## DIRECTIONS
Starting with the line containing "Task: Click the blue DJIA legend line marker" and going on through the line containing "Given: Select the Home sidebar tab", return the lines of the data below exactly, and only those.

## EXERCISE INPUTS
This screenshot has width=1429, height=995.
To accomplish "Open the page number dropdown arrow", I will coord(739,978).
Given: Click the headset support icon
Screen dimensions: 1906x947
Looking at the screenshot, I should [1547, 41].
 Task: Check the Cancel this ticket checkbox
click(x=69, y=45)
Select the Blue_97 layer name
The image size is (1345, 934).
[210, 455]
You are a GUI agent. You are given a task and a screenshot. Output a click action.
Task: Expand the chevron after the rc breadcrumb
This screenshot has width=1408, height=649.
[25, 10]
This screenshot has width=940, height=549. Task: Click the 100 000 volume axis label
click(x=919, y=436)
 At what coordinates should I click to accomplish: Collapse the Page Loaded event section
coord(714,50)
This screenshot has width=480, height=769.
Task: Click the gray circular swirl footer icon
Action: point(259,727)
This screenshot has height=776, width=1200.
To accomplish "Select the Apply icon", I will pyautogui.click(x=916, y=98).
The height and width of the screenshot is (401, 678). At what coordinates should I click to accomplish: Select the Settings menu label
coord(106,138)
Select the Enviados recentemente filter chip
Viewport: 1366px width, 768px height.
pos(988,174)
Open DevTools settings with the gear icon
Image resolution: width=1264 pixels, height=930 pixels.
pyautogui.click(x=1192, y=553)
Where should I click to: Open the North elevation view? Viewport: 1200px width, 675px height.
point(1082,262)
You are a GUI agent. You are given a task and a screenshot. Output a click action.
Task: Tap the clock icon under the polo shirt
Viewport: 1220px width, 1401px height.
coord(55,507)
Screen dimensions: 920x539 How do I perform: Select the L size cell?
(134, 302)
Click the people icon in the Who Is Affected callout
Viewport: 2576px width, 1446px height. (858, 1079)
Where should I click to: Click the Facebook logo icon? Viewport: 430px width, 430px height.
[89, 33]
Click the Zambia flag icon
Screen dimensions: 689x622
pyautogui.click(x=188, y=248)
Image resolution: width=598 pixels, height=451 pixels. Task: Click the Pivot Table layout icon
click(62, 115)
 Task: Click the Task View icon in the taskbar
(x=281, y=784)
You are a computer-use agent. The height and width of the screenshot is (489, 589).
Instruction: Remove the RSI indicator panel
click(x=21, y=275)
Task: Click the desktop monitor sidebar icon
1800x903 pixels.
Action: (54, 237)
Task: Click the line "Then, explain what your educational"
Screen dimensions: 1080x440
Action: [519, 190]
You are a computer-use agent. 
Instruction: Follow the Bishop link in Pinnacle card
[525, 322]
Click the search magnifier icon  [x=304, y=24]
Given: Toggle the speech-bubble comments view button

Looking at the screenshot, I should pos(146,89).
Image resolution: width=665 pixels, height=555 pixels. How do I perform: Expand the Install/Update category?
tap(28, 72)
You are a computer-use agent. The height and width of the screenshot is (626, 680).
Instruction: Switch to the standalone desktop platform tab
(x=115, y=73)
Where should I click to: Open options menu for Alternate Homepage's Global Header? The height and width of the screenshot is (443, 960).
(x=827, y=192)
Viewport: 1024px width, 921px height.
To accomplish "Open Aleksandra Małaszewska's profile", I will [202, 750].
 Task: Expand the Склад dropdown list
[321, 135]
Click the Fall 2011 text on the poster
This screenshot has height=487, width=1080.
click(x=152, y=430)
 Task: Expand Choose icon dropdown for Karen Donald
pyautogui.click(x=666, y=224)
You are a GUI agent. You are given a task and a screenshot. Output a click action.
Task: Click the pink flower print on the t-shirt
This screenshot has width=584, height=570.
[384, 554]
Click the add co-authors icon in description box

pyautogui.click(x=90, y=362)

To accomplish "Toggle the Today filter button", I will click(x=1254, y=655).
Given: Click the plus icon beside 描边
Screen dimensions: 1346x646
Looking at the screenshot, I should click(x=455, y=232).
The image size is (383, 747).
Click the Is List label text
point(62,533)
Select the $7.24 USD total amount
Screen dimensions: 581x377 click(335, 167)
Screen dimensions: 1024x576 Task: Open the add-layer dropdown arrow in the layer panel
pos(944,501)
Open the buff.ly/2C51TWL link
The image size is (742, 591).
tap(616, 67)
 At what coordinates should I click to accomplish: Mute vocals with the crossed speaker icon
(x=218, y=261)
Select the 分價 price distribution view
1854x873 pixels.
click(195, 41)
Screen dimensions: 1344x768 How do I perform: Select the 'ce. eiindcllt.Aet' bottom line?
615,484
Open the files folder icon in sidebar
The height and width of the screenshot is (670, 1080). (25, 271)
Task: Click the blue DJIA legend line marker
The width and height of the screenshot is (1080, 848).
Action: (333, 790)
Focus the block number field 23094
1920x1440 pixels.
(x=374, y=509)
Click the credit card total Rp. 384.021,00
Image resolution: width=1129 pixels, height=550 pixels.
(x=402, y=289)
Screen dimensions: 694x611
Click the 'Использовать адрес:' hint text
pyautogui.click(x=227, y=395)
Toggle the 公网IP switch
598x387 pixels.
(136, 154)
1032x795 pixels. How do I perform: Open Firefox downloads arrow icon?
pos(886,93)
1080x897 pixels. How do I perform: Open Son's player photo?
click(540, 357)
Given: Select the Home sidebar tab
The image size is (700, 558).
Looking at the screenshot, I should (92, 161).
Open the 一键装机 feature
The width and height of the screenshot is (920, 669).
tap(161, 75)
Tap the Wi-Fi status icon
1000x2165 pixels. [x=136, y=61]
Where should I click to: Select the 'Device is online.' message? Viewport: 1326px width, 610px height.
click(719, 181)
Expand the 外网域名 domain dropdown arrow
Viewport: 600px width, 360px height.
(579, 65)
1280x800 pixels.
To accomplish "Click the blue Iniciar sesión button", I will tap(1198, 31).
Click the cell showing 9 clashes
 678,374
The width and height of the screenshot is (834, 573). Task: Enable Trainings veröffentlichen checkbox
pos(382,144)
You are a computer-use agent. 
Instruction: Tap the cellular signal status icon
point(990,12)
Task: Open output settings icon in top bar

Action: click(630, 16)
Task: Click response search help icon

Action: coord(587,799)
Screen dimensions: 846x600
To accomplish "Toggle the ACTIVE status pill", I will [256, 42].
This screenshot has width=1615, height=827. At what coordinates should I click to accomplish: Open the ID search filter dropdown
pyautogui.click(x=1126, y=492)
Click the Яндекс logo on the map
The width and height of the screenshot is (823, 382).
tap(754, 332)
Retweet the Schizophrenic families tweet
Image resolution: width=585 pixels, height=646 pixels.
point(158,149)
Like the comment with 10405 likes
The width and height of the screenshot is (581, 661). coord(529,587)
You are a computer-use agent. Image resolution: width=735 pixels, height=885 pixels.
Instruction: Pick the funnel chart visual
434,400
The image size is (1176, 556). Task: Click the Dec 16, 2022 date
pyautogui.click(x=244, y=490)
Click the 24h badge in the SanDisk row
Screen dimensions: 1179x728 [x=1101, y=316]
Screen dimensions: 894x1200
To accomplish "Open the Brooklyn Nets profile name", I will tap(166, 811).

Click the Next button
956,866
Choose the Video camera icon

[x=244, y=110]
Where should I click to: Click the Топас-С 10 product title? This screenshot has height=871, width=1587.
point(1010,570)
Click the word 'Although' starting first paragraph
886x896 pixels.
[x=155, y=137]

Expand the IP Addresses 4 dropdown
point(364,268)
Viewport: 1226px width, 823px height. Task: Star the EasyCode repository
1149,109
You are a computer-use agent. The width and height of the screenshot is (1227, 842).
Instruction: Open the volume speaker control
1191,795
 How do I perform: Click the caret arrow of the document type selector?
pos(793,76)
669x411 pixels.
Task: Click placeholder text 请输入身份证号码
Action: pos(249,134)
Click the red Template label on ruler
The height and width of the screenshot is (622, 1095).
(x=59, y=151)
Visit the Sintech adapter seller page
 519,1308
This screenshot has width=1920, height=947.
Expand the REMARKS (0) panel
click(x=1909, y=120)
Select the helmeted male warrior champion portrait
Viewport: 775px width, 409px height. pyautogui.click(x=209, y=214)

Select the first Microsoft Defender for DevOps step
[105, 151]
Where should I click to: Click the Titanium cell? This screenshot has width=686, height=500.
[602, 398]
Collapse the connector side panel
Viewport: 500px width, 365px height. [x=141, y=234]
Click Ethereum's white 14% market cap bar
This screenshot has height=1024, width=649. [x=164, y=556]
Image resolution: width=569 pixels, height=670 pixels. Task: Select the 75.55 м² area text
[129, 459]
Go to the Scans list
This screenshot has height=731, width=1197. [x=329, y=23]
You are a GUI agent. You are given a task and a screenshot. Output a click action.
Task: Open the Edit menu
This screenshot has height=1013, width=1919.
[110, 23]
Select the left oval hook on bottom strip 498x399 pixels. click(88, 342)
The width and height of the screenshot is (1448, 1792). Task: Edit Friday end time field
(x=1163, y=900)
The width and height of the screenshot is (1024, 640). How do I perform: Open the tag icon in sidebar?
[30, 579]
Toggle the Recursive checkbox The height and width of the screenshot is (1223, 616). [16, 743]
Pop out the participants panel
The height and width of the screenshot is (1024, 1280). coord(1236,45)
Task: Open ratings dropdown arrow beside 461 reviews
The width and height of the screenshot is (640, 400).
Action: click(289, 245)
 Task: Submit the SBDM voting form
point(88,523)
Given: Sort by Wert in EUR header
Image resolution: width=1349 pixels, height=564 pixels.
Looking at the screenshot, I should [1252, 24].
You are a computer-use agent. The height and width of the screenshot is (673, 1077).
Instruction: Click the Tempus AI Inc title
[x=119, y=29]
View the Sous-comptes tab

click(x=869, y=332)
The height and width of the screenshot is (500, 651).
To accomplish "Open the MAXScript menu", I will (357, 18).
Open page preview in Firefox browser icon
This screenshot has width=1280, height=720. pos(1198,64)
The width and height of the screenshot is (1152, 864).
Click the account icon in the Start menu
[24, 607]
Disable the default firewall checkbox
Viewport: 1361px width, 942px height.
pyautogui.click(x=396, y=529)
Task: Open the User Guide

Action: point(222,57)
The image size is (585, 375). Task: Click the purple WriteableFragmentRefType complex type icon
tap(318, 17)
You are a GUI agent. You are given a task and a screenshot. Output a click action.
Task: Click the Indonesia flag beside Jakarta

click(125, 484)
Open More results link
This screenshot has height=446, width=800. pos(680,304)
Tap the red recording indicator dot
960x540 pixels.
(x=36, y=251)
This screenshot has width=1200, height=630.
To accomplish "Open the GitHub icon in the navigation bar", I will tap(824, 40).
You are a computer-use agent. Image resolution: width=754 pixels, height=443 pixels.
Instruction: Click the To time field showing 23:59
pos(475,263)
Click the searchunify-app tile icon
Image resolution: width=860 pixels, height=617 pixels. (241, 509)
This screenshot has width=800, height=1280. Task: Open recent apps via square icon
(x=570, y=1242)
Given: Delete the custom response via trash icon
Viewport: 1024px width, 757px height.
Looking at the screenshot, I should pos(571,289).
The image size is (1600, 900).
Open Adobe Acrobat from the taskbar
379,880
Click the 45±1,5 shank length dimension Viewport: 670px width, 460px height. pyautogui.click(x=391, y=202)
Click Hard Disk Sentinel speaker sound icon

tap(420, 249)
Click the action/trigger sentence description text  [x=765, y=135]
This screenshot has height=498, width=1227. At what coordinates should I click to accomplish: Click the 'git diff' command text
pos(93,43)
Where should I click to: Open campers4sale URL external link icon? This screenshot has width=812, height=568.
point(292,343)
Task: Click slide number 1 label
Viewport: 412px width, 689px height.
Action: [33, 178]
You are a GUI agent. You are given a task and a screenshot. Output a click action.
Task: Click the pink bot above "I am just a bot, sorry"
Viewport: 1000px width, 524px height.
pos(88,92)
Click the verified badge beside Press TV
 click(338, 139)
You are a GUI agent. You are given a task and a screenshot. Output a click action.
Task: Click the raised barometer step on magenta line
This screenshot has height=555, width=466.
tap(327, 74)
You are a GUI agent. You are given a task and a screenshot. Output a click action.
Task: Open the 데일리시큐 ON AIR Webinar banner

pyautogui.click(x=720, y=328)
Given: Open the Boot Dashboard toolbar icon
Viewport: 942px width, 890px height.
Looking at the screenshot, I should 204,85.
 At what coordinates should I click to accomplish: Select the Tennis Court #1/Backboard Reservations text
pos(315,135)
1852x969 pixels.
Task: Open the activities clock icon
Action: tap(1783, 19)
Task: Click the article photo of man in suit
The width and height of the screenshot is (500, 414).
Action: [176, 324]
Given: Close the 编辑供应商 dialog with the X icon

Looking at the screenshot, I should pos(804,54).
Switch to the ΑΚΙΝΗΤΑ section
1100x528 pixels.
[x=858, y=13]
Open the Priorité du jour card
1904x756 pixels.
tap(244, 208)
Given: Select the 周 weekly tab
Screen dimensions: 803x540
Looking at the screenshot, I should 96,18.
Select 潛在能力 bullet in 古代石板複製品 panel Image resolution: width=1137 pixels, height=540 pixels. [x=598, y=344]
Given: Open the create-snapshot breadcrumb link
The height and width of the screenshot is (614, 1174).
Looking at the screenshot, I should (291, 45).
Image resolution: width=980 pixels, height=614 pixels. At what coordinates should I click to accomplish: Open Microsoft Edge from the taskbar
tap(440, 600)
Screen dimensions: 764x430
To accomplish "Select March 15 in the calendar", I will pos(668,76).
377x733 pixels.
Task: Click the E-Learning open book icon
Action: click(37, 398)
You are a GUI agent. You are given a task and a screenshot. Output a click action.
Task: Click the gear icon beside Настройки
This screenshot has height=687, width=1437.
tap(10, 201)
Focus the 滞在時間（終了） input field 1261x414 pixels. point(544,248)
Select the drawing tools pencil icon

## EXPECTED OUTPUT
Task: Click the blue DJIA legend line marker
The width and height of the screenshot is (1080, 848).
Action: (333, 790)
Focus the block number field 23094
1920x1440 pixels.
(x=374, y=509)
Click the credit card total Rp. 384.021,00
Image resolution: width=1129 pixels, height=550 pixels.
(x=402, y=289)
Screen dimensions: 694x611
Click the 'Использовать адрес:' hint text
pyautogui.click(x=227, y=395)
Toggle the 公网IP switch
598x387 pixels.
(136, 154)
1032x795 pixels. How do I perform: Open Firefox downloads arrow icon?
pos(886,93)
1080x897 pixels. How do I perform: Open Son's player photo?
click(540, 357)
Given: Select the Home sidebar tab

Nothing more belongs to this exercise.